If you work for a company, your company likely pays for worker’s compensation insurance that protects you and the company financially if you receive an injury at work. However, worker’s compensation insurance companies are for-profit organizations.
Therefore, every claim receives a rigorous review, and many of them get denied. This is what you should do if you receive a denial from worker’s compensation.
First, read your denial letter carefully. It may outline why your claim received a denial. If it does not say, contact the insurance company directly. Have your claim number ready when you speak with an associate. Speak with respect as you ask why the company denied your claim. It could be as simple as a paperwork mistake, e.g., you may not have signed something or missed answering a question.

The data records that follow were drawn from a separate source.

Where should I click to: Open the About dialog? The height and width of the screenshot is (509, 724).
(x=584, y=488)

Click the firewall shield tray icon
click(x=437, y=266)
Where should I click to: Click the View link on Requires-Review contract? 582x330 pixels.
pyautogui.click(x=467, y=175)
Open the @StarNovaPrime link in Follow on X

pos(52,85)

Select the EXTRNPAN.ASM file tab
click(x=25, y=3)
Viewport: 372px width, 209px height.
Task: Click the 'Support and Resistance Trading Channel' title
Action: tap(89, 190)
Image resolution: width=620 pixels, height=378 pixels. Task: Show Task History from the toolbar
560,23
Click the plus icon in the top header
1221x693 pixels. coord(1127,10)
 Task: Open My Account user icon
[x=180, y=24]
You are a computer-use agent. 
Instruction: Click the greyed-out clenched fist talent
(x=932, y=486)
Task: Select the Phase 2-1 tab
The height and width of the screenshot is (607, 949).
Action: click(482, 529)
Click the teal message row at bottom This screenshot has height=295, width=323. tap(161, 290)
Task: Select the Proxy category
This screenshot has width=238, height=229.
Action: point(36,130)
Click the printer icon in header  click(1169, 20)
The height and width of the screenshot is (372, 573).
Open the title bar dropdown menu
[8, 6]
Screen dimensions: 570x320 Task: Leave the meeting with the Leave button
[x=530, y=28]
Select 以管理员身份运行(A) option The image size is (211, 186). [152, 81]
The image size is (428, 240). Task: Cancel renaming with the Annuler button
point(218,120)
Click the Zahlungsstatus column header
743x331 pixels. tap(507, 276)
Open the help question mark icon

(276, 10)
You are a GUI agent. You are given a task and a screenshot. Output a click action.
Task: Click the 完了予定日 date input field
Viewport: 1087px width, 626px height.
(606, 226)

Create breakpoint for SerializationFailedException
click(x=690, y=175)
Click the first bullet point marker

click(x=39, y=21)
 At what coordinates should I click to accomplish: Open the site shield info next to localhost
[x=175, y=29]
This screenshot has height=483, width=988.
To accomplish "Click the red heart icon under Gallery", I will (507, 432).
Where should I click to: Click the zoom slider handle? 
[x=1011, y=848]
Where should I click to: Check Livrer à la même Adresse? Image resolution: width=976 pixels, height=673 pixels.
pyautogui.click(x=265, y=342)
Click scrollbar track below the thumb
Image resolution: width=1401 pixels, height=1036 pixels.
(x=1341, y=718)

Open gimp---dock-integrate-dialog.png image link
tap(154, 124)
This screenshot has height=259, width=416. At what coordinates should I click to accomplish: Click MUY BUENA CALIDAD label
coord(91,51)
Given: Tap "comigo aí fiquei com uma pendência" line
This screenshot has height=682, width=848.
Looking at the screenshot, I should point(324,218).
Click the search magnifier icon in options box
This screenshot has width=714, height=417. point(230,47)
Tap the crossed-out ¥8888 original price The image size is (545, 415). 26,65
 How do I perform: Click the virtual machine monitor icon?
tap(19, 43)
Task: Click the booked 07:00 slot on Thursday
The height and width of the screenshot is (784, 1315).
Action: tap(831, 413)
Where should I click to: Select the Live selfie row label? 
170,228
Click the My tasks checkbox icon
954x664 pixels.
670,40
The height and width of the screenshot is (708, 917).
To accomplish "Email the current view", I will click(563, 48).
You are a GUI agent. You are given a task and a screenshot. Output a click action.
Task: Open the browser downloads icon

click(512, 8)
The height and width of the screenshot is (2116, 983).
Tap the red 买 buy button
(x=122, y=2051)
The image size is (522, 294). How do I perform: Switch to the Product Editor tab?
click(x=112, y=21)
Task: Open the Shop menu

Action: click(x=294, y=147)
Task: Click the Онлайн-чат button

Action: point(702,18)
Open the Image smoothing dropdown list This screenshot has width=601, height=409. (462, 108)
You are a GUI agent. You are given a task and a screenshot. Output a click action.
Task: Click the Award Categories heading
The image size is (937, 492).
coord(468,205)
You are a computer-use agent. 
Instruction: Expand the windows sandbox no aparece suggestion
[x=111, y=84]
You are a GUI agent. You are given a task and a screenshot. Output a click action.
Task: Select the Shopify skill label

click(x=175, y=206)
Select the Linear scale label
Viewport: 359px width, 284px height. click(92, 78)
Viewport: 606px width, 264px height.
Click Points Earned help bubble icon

Common denial reasons include: you delayed reporting the injury and submitting the claim, you did not seek medical treatment, your employer disputes the claim, the insurance does not cover your injury, you did things you should not do on worker’s compensation or you lack evidence. Whatever reason the insurance company gives you, start gathering as much evidence as you can. Include medical bills, witness testimonies and your injury report.
After you gather your evidence, file an appeal. You likely need to file within 30 to 90 days of the denial letter. Follow the appeal instructions in your denial letter carefully. An administrative law judge will hear your initial appeal, but prepare to wait to get your appeal date.
Worker’s compensation is not always an easy process, so prepare to prove your case and fight for the money you need and deserve.